Y allí, entre la pobreza de unos barrios sin alcantarillado, las amenazas de los grupos armados, las escuelas cerradas y las fronteras invisibles, la falta de apoyo estatal, las crisis creativas y económicas y las desilusiones personales, los integrantes de Camaleón compraron una casa abandonada que les costó veinte millones y un par de años de deudas. Y en esa misma casa, entre la pobreza de unos barrios sin alcantarillado, las amenazas de los grupos armados, las escuelas cerradas y las fronteras invisibles, la falta de apoyo estatal, las crisis creativas y económicas y las desilusiones personales, construyeron un teatro con unas graderías para cien personas. Pero allí, entre la pobreza de unos barrios sin alcantarillado y tantas soledades, no habían recibido un golpe tan fuerte como el de la pandemia.

Si faltaba dinero tenían las obras y los espectadores; si no había apoyo estatal salían a la calle; si tenían crisis creativas y económicas regresaban al teatro. Sin obras ni espectadores ni teatro ni calles lo único que les quedaba eran los computadores. Fueron meses de talleres y obras virtuales costosísimas en su producción y edición. Pasaron de ser 27 grandes —como les llaman a las cabezas del teatro— a ser doce y luego cinco. Tenían 107 niños y niñas inscritos en los semilleros, y 67 presentaron las obras finales. “No quiero ser pesimista, pero yo creo que esta pandemia va a acabar con el teatro. Se hacen espectáculos, pero eso no es teatro”, dice.

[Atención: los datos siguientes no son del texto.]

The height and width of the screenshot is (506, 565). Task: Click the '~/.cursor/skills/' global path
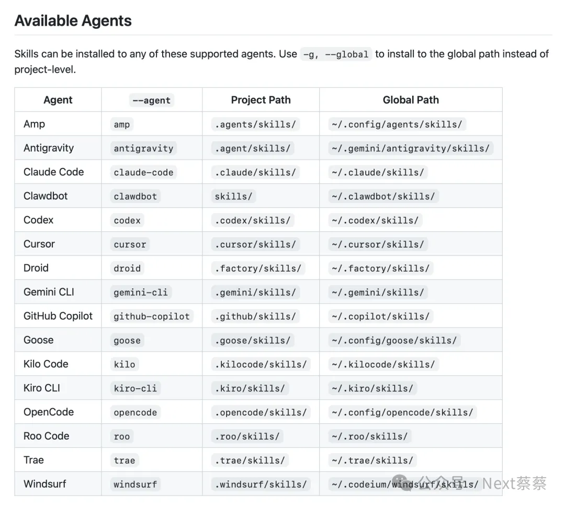378,244
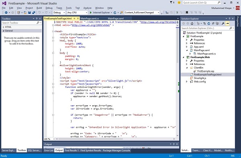Click Solution Explorer Home icon

point(192,23)
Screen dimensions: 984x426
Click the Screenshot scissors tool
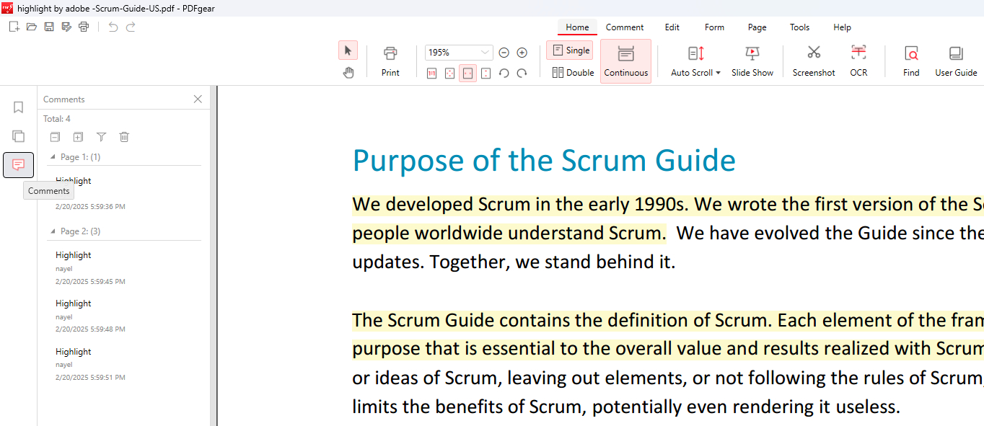coord(813,61)
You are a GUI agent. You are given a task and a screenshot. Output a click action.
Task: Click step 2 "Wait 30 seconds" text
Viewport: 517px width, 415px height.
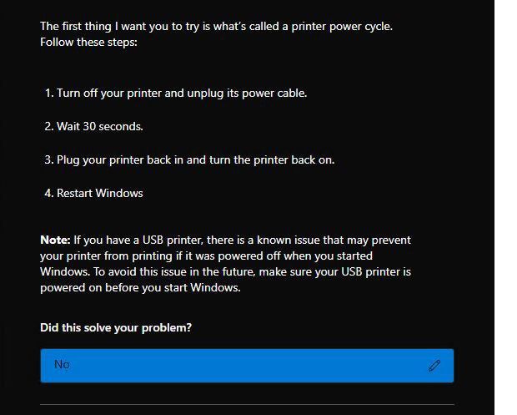tap(100, 126)

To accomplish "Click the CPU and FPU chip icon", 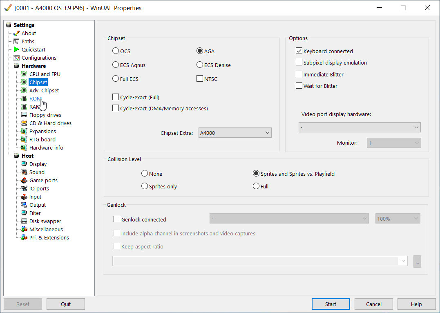I will [25, 74].
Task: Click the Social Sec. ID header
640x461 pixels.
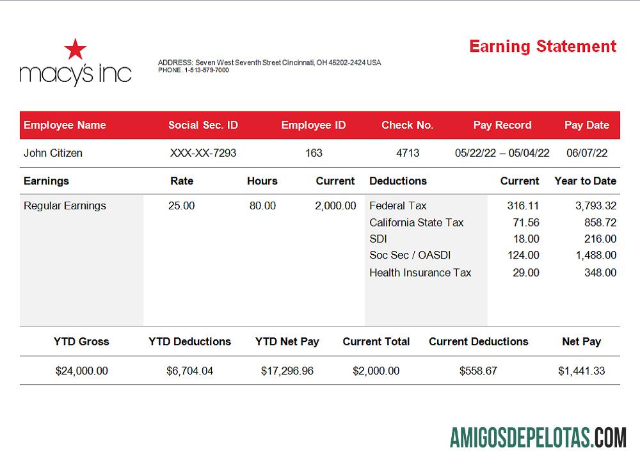Action: pyautogui.click(x=203, y=125)
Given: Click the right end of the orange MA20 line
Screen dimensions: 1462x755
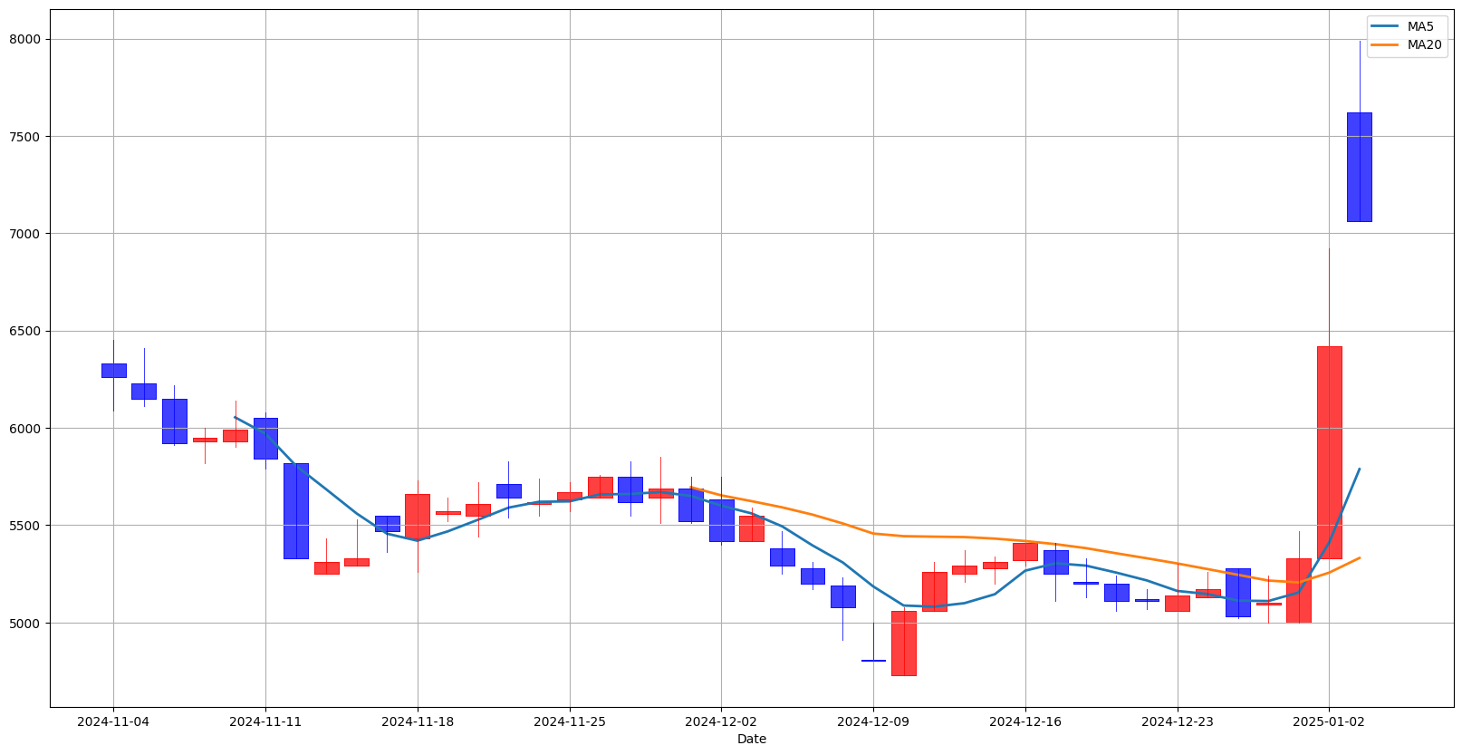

A comienzos de octubre, María Victoria recibió una llamada de Juan Carlos Sánchez, director del Teatro Pablo Tobón Uribe. Querían llevar una versión del icónico edificio de La Playa hasta Apartadó e instalarla en el Teatro Comunitario, el único de Urabá; un teatro sobre otro teatro, una matrioska del espacio y los reflectores. El viaje incluyó consolas, luces, barras para montar las luces, telones de todos los colores, una sobretarima para montar un escenario más grande y cámaras; también incluyó a diez técnicos, una comunicadora y un director. Como un acto de magia, que incluyó pintura, ambos teatros se fusionaron y capturaron los espectáculos de teatro, danza y música de seis compañías de Turbo, San Juan, El Totumo (corregimiento de Necoclí) y, por supuesto, Apartadó.

Allí Marino Sánchez y su Dinastía negra bailaron, entre otros ritmos, un bullerengue dedicado a tantos negros esclavizados, heridos y asesinados. “Nos han quitado muchas cosas, pero no han podido arrebatarnos la danza”, comenta Sánchez. Los hermanos Brayan y Vanesa Brun presentaron Si el negro la ataja, el sencillo que grabaron este año con Alma Negra y que sintetiza tan bien esa fusión entre la música del Pacífico y la del Caribe. Aprovecharon, además, para desplegar el set de percusión con el que toca Brayan y que tiene tambor alegre, un par de congas y una caja vallenata. María Victoria premió a los niños del semillero más juicioso y desempolvó los guiones de El Principito. “La sensación de grabar una obra es muy rara. Para los actores porque en vez de público tienen cámaras, y para los directores porque uno pierde en cierto sentido la autoría del montaje y debe negociar con los productores los momentos que ellos enfatizan. Eso no es teatro. El único de nosotros que le pegó a ese lenguaje fue el Principito que miraba la cámara y todo”, dice la directora. Todos esos shows se pueden ver en el canal de Youtube del Teatro.

Aunque María Victoria todavía pelea con esa forma del urabaense que olvida todo con una botella de ron y un vallenato, esos cinco días de intensas grabaciones fueron una especie de embriaguez merecida. “Parecíamos marranito estrenando lazo después del encierro. Para nosotros esa visita fue como reverdecer; como si nos estuviéramos marchitando, y de pronto nos empezaran a salir hojitas”. Otra vez había sudor, bulla, carnaval. Afuera de la casa, cada vez que se despedía o llegaba un grupo, sonaban tambores y cantaoras y los vecinos se asomaban ansiosos a ver qué pasaba. María Victoria sufría pensando en las aglomeraciones, pero también pensaba que no se equivocó veinte años atrás cuando se hizo profeta en tierra extranjera.